Let Us In (Movie Review)

Let Us In (Movie Review)
5 10

PLOT: When mysterious "Black-Eyed Kids" start terrorizing her hometown and abducting her peers, a 12-year-old girl takes it upon herself to figure out exactly what's going on.

REVIEW: I would say there are two ways to watch the horror film Let Us In (watch it HERE) and get the most entertainment value out of it. The first way would be to go into it the same way I did, knowing nothing about it aside from the fact that it's a horror movie with Saw icon Tobin Bell in the cast. The other way would be to would be to watch it as part of a family with young kids, if you think the kids could handle a little bit of darkness and violence. If you have a tween who isn't familiar with the horror genre yet and want to try to turn them into a monster kid, this is basically designed to be a youngster's first horror movie.

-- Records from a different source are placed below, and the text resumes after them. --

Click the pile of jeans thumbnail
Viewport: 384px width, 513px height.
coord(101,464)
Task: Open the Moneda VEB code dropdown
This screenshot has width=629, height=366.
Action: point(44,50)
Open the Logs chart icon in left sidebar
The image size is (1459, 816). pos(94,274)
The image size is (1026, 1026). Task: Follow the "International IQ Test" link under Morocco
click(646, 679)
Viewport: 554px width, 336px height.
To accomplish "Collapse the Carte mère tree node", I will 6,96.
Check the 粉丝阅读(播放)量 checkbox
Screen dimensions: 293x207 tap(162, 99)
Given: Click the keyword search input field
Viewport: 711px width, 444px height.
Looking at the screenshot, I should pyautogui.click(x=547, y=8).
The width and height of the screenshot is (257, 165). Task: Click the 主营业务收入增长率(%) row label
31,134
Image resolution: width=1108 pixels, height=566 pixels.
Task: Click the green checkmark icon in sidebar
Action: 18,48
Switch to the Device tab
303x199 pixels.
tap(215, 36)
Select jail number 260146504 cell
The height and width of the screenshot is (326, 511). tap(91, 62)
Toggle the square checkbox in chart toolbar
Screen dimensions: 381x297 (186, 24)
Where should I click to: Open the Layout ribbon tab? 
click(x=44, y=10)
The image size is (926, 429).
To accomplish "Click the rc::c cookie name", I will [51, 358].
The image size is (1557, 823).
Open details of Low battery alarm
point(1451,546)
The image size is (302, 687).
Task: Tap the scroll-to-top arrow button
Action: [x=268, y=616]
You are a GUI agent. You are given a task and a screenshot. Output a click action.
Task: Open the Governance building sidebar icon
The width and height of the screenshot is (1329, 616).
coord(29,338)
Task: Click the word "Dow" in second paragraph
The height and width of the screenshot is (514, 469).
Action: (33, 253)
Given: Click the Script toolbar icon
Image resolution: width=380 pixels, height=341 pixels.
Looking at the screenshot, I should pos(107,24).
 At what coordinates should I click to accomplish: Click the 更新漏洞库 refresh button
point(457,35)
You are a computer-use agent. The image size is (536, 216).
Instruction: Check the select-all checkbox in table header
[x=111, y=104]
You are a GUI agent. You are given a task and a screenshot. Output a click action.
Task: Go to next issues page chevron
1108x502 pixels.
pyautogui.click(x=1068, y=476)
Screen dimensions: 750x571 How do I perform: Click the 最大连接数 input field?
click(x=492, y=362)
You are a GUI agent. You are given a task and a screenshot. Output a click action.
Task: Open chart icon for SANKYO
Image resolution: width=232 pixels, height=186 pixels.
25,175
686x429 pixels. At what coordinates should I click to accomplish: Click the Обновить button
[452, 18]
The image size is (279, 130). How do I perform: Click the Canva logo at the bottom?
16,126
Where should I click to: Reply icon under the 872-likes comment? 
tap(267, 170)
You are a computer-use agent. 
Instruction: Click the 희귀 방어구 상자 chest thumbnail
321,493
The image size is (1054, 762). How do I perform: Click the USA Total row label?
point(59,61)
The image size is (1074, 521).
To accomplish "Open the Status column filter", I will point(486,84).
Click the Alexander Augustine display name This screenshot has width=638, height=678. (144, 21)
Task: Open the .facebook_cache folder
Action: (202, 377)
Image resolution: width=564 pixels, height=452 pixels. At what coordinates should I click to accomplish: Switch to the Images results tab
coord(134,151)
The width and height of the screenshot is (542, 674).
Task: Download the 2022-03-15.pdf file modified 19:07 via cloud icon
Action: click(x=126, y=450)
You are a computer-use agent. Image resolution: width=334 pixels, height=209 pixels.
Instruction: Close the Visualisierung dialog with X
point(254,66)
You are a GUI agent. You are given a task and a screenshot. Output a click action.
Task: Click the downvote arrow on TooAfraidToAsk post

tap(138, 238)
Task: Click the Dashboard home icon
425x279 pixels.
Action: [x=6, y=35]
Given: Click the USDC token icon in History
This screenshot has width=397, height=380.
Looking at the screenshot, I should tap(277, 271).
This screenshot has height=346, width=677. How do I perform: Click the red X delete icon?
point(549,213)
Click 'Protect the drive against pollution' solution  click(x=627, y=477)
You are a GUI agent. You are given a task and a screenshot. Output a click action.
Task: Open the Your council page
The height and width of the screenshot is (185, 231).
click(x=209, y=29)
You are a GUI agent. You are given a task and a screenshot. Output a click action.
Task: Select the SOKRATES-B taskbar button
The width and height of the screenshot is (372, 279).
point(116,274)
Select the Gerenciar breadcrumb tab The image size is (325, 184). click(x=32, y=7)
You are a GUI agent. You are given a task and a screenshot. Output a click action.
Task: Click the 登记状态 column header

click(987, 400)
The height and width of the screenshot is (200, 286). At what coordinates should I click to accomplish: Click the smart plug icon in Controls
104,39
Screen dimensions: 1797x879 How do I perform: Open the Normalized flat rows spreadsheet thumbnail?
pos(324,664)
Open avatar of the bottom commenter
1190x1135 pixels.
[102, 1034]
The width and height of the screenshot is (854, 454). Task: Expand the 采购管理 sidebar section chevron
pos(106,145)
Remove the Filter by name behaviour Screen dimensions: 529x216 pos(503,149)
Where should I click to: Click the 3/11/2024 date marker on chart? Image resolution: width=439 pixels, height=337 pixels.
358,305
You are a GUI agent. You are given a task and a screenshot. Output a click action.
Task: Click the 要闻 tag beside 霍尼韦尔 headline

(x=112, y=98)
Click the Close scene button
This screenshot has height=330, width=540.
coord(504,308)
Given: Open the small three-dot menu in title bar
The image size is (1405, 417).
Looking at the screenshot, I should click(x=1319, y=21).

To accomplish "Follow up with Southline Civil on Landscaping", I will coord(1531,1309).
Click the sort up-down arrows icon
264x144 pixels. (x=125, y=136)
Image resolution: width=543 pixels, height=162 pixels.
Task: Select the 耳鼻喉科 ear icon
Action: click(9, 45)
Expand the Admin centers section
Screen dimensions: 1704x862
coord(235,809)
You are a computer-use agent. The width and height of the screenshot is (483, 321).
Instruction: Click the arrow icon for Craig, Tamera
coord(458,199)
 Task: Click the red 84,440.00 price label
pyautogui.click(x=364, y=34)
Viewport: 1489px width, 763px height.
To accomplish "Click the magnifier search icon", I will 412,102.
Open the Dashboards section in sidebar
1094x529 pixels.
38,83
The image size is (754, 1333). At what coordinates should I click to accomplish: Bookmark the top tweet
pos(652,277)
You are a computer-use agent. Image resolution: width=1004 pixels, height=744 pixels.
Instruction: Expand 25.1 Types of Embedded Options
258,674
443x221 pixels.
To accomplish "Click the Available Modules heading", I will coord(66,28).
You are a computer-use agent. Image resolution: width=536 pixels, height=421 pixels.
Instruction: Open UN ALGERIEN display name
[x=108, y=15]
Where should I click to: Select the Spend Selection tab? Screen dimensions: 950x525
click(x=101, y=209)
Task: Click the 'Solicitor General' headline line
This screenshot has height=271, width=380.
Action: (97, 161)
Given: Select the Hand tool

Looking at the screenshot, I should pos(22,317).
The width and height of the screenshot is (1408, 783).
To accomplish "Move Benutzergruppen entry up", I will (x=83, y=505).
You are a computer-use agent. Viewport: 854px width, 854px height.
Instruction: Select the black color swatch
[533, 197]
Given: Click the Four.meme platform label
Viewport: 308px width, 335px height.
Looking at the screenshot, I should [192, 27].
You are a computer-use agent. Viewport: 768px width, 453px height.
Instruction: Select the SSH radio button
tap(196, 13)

Let Us In is described as being a "family sci-fi thriller", and I didn't know it would be aiming at such a young demographic when I started watching it, so I was baffled by the mixture of tones. The lead character is Emily (Makenzie Moss), who is dealing with a "mean girls" sort of situation at school, and when there's not something horrific going on the movie has the look and atmosphere of your average TV kids' show. The mean girls accuse Emily of being a murderer, but never mind that for a while, we need to get to scenes where she tries to fit in at a party or attempts to contact extraterrestrial lifeforms with the hi-tech set-up she and her best friend Christopher (O'Neill Monahan) have put together in his garage. Viewers who blindly go into this not knowing it's meant to be family friendly will be asking themselves "What am I watching?" repeatedly... Which is fun, in a way.

Let Us In Craig Moss O'Neill Monahan Makenzie Moss

After the goofiness, darkness falls and the horror moves in. This film is built on the urban legend of "Black-Eyed Kids", which was a new one to me but has apparently been going around since the mid-'90s. On-screen text at the beginning informs us that these "paranormal creatures" that look like kids "with pale skin and black eyes" have been seen hitchhiking, panhandling, and standing on the doorsteps of residential homes. The text then tries to convince us of their existence by saying there have been "hundreds of documented cases" where individuals around the world have come into contact with these creatures. We see plenty of characters come into contact with them over the course of Let Us In, and these youths in their hoodies and sunglasses (which they occasionally wear to cover their black eyes) are not exactly terrifying - making them ideal villains if this is the first horror movie a kid ever watches. However, they do get a little violent from time to time. The violence is on display in their very first scene, where one of them snaps the arm of a character played by From Dusk Till Dawn: The Series' Brandon Soo Hoo in a quick cameo. Then they bash the guy's girlfriend with a pipe, and within the first 6 minutes some parents will be questioning their decision to let their kid(s) watch this.

The Black-Eyed Kids' whole thing is to approach people as a group and repeatedly ask, "Will you let us in?" When their intended victims get frustrated or scared enough to say they will let them in, things just get worse for them. Soon they have abducted multiple people from the small town Emily and Christopher live in - and when someone important to both of them goes missing, our little heroes go searching for answers. They're not as cool as the Monster Squad, but they do meet their own version of "Scary German Guy" when Tobin Bell finally enters the picture, more than halfway through the 83 minute running time, playing a fellow named Mr. Munch. Mr. Munch is there to take the story even further into bonkers territory.

Let Us In Craig Moss Tobin Bell

It became clear to me early on that I, someone in the age range of the parents in this movie but without kids of my own, was not the intended audience for this movie. Let Us In isn't going to provide most adults with much entertainment unless they don't know what it is and can be baffled and blindsided like I was. It might work for younger viewers, but parents should be cautious about the violence of the Black-Eyed Kids scenes, which is out of place compared to the tone of everything around it.

Let Us In was directed by Craig Moss, best known for directing Danny Trejo in the Bad Ass trilogy and making parody films with ridiculous titles like The 41-Year-Old Virgin Who Knocked Up Sarah Marshall and Felt Superbad About It and 30 Nights of Paranormal Activity with the Devil Inside the Girl with the Dragon Tattoo. He wrote the screenplay with J.W. Callero, and I'm assuming lead actress Makenzie Moss is his daughter. Don't fear the nepotism in this case, though, because the younger Moss (who was also given co-producer credit) does quite well in her role.

Monahan has some funny moments as Emily's pal Christopher, and Sadie Stanley also makes a positive impression as Christopher's sister Jessie. In addition to Tobin Bell, genre fans may recognize Judy Geeson as Emily's grandmother and Chris Gartin from Tremors II as Emily's dad.

Samuel Goldwyn Films is giving Let Us In an On Demand and Digital release on July 2nd.